In the book The Tutankhamun Affair by Christian Jacq he is a key character.
He appears as a main character in A Cloudy Day on the West Side, a novel by Egyptian writer Muhammad Al-Mansi Qindeel.
James Patterson and Martin Dugard's book The Murder of King Tut focuses on Carter's search for King Tut's tomb.
He is referenced in Hergé's The Adventures of Tintin, The Seven Crystal Balls published in 1944 by Le Soir. ISBN 2-203-00112-7
He is referenced in Wedding of the Season by Laura Lee Guhrke. In this historical romance novel, Carter's telegram to the fictional British Egyptologist the Duke of Sunderland reports discovering "steps to a new tomb" and creates a climatic conflict. Published 2011 by Avon Books. ISBN 978-0-06-196315-5
Music
In Search of the Pharaohs is a 30-minute cantata for narrator, junior choir and piano by composer Robert Steadman, commissioned by the City of London Freemen's School, which uses extracts from Carter's diaries as its text.

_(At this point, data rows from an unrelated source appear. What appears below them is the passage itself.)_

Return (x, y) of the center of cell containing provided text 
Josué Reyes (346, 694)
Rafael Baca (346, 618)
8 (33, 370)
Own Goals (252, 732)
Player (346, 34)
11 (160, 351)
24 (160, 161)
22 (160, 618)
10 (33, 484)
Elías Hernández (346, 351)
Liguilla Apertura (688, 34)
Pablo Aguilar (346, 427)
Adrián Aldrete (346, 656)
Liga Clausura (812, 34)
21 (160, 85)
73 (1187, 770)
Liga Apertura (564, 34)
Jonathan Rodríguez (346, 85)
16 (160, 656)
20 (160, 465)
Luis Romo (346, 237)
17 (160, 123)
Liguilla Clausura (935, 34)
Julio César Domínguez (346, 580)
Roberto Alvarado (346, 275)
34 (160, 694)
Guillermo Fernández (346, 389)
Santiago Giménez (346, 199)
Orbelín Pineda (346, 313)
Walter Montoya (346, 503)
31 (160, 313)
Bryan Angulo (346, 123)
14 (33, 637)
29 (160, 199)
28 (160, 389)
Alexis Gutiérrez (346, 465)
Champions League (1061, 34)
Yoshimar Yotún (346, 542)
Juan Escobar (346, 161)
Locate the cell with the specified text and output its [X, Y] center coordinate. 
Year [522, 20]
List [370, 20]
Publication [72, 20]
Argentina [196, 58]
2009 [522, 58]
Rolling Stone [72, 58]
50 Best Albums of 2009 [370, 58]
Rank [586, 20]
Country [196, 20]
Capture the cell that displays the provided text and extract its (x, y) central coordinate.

The Finnish metal band Nightwish mentions Carter in the song "Tutankhamun" on its début album Angels Fall First: "For Carter has come / To free my beloved".
Art
A paraphrased extract from Howard Carter's diary of 26 November 1922 is used as the plaintext for Part 3 of the encrypted Kryptos sculpture at the CIA Headquarters in Langley, Virginia.
On 9 May 2012 Google commemorated his 138th birthday with a Google doodle.